**WHAT YOU HAVE TO DO:**
Can you return every one of the records below verbatim, line for line, with nothing added or left out?
━━━━━ ITEMS
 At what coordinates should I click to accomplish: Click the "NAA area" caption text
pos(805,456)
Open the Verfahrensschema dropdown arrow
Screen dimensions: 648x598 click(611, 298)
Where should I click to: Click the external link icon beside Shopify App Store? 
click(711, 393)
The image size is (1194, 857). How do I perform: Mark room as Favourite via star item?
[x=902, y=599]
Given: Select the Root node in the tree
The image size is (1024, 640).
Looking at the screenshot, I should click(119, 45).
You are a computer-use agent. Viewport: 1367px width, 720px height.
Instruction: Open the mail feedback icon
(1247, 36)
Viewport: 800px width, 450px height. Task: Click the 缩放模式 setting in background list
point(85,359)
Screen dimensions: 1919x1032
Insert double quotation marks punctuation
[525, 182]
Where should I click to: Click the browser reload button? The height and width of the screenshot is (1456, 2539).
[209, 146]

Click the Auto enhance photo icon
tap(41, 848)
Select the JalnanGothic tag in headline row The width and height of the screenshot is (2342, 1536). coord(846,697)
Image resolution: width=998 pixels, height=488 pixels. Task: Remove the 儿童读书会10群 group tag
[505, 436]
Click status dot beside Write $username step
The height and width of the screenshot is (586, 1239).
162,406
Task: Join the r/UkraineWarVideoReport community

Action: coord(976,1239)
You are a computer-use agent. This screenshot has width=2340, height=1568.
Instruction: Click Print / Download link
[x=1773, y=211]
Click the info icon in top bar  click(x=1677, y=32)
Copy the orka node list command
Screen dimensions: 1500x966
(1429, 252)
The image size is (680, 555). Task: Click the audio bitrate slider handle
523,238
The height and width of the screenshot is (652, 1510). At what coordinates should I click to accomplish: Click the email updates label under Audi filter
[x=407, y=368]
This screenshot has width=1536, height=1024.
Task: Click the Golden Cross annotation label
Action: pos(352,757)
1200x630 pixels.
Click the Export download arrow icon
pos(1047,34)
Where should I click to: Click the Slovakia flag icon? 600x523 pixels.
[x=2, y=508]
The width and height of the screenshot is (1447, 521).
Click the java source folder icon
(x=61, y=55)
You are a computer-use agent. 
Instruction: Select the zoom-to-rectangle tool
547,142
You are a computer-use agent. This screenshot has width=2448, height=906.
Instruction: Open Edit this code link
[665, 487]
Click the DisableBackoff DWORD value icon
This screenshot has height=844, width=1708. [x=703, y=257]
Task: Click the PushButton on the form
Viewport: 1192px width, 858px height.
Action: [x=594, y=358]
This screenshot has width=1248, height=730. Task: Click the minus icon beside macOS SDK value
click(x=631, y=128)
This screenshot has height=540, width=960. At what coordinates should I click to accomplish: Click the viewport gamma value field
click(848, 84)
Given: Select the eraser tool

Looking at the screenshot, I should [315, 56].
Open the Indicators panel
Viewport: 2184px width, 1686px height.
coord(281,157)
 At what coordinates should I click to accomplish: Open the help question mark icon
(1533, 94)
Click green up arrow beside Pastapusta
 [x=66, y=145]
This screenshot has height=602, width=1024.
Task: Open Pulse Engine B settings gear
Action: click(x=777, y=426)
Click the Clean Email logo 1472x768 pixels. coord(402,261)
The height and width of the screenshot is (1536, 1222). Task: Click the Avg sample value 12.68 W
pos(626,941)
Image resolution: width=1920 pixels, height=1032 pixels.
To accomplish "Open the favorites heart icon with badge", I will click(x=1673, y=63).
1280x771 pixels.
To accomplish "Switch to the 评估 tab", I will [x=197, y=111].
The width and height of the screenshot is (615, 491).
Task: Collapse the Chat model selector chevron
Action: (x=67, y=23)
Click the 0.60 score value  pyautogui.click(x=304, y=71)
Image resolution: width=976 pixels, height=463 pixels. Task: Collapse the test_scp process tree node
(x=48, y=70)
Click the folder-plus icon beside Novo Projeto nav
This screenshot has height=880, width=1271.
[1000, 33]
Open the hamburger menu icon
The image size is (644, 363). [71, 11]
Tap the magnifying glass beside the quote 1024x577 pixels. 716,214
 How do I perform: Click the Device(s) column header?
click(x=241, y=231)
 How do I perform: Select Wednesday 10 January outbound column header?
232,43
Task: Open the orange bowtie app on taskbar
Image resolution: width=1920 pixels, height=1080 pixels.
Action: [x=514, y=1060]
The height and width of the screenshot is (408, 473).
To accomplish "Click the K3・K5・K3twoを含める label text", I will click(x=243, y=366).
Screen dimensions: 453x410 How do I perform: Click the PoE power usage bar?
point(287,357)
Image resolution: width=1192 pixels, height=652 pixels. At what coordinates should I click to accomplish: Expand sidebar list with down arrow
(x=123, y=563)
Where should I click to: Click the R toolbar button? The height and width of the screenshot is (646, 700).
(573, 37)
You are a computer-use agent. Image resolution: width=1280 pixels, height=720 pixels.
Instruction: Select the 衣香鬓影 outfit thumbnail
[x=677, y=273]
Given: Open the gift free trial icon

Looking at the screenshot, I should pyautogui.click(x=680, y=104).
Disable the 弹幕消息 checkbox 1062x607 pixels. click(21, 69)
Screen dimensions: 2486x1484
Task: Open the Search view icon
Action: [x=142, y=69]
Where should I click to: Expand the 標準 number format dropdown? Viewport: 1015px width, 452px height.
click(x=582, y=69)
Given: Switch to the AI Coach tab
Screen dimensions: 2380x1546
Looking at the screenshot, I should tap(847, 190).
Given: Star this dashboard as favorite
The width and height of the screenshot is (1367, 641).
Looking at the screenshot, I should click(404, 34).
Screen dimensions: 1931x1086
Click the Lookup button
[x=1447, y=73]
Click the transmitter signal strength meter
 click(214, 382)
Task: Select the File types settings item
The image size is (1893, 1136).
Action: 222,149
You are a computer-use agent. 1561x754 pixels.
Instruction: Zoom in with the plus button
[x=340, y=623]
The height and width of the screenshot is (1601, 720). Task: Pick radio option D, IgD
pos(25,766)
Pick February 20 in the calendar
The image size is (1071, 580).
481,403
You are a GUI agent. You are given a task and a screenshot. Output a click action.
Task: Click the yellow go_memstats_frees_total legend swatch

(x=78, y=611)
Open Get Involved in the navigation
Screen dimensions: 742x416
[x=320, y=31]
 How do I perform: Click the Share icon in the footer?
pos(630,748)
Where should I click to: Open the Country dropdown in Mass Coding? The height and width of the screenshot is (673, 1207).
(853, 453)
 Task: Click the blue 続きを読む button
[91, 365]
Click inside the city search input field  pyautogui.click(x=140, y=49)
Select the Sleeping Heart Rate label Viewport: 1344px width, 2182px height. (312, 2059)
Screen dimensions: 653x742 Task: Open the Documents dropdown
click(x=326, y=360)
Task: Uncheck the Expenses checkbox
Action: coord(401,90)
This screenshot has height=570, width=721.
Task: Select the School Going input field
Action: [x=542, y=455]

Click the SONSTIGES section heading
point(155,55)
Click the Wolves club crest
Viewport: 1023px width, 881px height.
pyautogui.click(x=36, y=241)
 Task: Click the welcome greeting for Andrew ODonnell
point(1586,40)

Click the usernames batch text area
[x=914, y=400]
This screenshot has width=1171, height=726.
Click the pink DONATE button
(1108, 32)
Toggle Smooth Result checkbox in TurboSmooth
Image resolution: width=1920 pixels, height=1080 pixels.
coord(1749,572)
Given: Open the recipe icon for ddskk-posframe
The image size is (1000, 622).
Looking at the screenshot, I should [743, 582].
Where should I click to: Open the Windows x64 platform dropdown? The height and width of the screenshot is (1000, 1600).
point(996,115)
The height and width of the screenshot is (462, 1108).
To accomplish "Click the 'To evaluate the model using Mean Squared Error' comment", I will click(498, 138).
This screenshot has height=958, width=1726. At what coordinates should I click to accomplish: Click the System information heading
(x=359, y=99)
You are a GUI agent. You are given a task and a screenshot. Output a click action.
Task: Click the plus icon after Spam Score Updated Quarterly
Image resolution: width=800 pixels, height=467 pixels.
━━━━━━━━━━
**SOLUTION TO THE EXERCISE:**
 At what coordinates should I click to accomplish: Click the "NAA area" caption text
pos(805,456)
Open the Verfahrensschema dropdown arrow
Screen dimensions: 648x598 click(611, 298)
Where should I click to: Click the external link icon beside Shopify App Store? 
click(711, 393)
The image size is (1194, 857). How do I perform: Mark room as Favourite via star item?
[x=902, y=599]
Given: Select the Root node in the tree
The image size is (1024, 640).
Looking at the screenshot, I should click(119, 45).
You are a computer-use agent. Viewport: 1367px width, 720px height.
Instruction: Open the mail feedback icon
(1247, 36)
Viewport: 800px width, 450px height. Task: Click the 缩放模式 setting in background list
point(85,359)
Screen dimensions: 1919x1032
Insert double quotation marks punctuation
[525, 182]
Where should I click to: Click the browser reload button? The height and width of the screenshot is (1456, 2539).
[209, 146]

Click the Auto enhance photo icon
tap(41, 848)
Select the JalnanGothic tag in headline row The width and height of the screenshot is (2342, 1536). coord(846,697)
Image resolution: width=998 pixels, height=488 pixels. Task: Remove the 儿童读书会10群 group tag
[505, 436]
Click status dot beside Write $username step
The height and width of the screenshot is (586, 1239).
162,406
Task: Join the r/UkraineWarVideoReport community

Action: coord(976,1239)
You are a computer-use agent. This screenshot has width=2340, height=1568.
Instruction: Click Print / Download link
[x=1773, y=211]
Click the info icon in top bar  click(x=1677, y=32)
Copy the orka node list command
Screen dimensions: 1500x966
(1429, 252)
The image size is (680, 555). Task: Click the audio bitrate slider handle
523,238
The height and width of the screenshot is (652, 1510). At what coordinates should I click to accomplish: Click the email updates label under Audi filter
[x=407, y=368]
This screenshot has width=1536, height=1024.
Task: Click the Golden Cross annotation label
Action: pos(352,757)
1200x630 pixels.
Click the Export download arrow icon
pos(1047,34)
Where should I click to: Click the Slovakia flag icon? 600x523 pixels.
[x=2, y=508]
The width and height of the screenshot is (1447, 521).
Click the java source folder icon
(x=61, y=55)
You are a computer-use agent. 
Instruction: Select the zoom-to-rectangle tool
547,142
You are a computer-use agent. This screenshot has width=2448, height=906.
Instruction: Open Edit this code link
[665, 487]
Click the DisableBackoff DWORD value icon
This screenshot has height=844, width=1708. [x=703, y=257]
Task: Click the PushButton on the form
Viewport: 1192px width, 858px height.
Action: [x=594, y=358]
This screenshot has width=1248, height=730. Task: Click the minus icon beside macOS SDK value
click(x=631, y=128)
This screenshot has height=540, width=960. At what coordinates should I click to accomplish: Click the viewport gamma value field
click(848, 84)
Given: Select the eraser tool

Looking at the screenshot, I should [315, 56].
Open the Indicators panel
Viewport: 2184px width, 1686px height.
coord(281,157)
 At what coordinates should I click to accomplish: Open the help question mark icon
(1533, 94)
Click green up arrow beside Pastapusta
 [x=66, y=145]
This screenshot has height=602, width=1024.
Task: Open Pulse Engine B settings gear
Action: click(x=777, y=426)
Click the Clean Email logo 1472x768 pixels. coord(402,261)
The height and width of the screenshot is (1536, 1222). Task: Click the Avg sample value 12.68 W
pos(626,941)
Image resolution: width=1920 pixels, height=1032 pixels.
To accomplish "Open the favorites heart icon with badge", I will click(x=1673, y=63).
1280x771 pixels.
To accomplish "Switch to the 评估 tab", I will [x=197, y=111].
The width and height of the screenshot is (615, 491).
Task: Collapse the Chat model selector chevron
Action: (x=67, y=23)
Click the 0.60 score value  pyautogui.click(x=304, y=71)
Image resolution: width=976 pixels, height=463 pixels. Task: Collapse the test_scp process tree node
(x=48, y=70)
Click the folder-plus icon beside Novo Projeto nav
This screenshot has height=880, width=1271.
[1000, 33]
Open the hamburger menu icon
The image size is (644, 363). [71, 11]
Tap the magnifying glass beside the quote 1024x577 pixels. 716,214
 How do I perform: Click the Device(s) column header?
click(x=241, y=231)
 How do I perform: Select Wednesday 10 January outbound column header?
232,43
Task: Open the orange bowtie app on taskbar
Image resolution: width=1920 pixels, height=1080 pixels.
Action: [x=514, y=1060]
The height and width of the screenshot is (408, 473).
To accomplish "Click the K3・K5・K3twoを含める label text", I will click(x=243, y=366).
Screen dimensions: 453x410 How do I perform: Click the PoE power usage bar?
point(287,357)
Image resolution: width=1192 pixels, height=652 pixels. At what coordinates should I click to accomplish: Expand sidebar list with down arrow
(x=123, y=563)
Where should I click to: Click the R toolbar button? The height and width of the screenshot is (646, 700).
(573, 37)
You are a computer-use agent. Image resolution: width=1280 pixels, height=720 pixels.
Instruction: Select the 衣香鬓影 outfit thumbnail
[x=677, y=273]
Given: Open the gift free trial icon

Looking at the screenshot, I should pyautogui.click(x=680, y=104).
Disable the 弹幕消息 checkbox 1062x607 pixels. click(21, 69)
Screen dimensions: 2486x1484
Task: Open the Search view icon
Action: [x=142, y=69]
Where should I click to: Expand the 標準 number format dropdown? Viewport: 1015px width, 452px height.
click(x=582, y=69)
Given: Switch to the AI Coach tab
Screen dimensions: 2380x1546
Looking at the screenshot, I should tap(847, 190).
Given: Star this dashboard as favorite
The width and height of the screenshot is (1367, 641).
Looking at the screenshot, I should click(404, 34).
Screen dimensions: 1931x1086
Click the Lookup button
[x=1447, y=73]
Click the transmitter signal strength meter
 click(214, 382)
Task: Select the File types settings item
The image size is (1893, 1136).
Action: 222,149
You are a computer-use agent. 1561x754 pixels.
Instruction: Zoom in with the plus button
[x=340, y=623]
The height and width of the screenshot is (1601, 720). Task: Pick radio option D, IgD
pos(25,766)
Pick February 20 in the calendar
The image size is (1071, 580).
481,403
You are a GUI agent. You are given a task and a screenshot. Output a click action.
Task: Click the yellow go_memstats_frees_total legend swatch

(x=78, y=611)
Open Get Involved in the navigation
Screen dimensions: 742x416
[x=320, y=31]
 How do I perform: Click the Share icon in the footer?
pos(630,748)
Where should I click to: Open the Country dropdown in Mass Coding? The height and width of the screenshot is (673, 1207).
(853, 453)
 Task: Click the blue 続きを読む button
[91, 365]
Click inside the city search input field  pyautogui.click(x=140, y=49)
Select the Sleeping Heart Rate label Viewport: 1344px width, 2182px height. (312, 2059)
Screen dimensions: 653x742 Task: Open the Documents dropdown
click(x=326, y=360)
Task: Uncheck the Expenses checkbox
Action: coord(401,90)
This screenshot has height=570, width=721.
Task: Select the School Going input field
Action: [x=542, y=455]

Click the SONSTIGES section heading
point(155,55)
Click the Wolves club crest
Viewport: 1023px width, 881px height.
pyautogui.click(x=36, y=241)
 Task: Click the welcome greeting for Andrew ODonnell
point(1586,40)

Click the usernames batch text area
[x=914, y=400]
This screenshot has width=1171, height=726.
Click the pink DONATE button
(1108, 32)
Toggle Smooth Result checkbox in TurboSmooth
Image resolution: width=1920 pixels, height=1080 pixels.
coord(1749,572)
Given: Open the recipe icon for ddskk-posframe
The image size is (1000, 622).
Looking at the screenshot, I should [743, 582].
Where should I click to: Open the Windows x64 platform dropdown? The height and width of the screenshot is (1000, 1600).
point(996,115)
The height and width of the screenshot is (462, 1108).
To accomplish "Click the 'To evaluate the model using Mean Squared Error' comment", I will click(498, 138).
This screenshot has height=958, width=1726. At what coordinates should I click to accomplish: Click the System information heading
(x=359, y=99)
You are a GUI agent. You are given a task and a screenshot. Output a click action.
Task: Click the plus icon after Spam Score Updated Quarterly
Image resolution: width=800 pixels, height=467 pixels.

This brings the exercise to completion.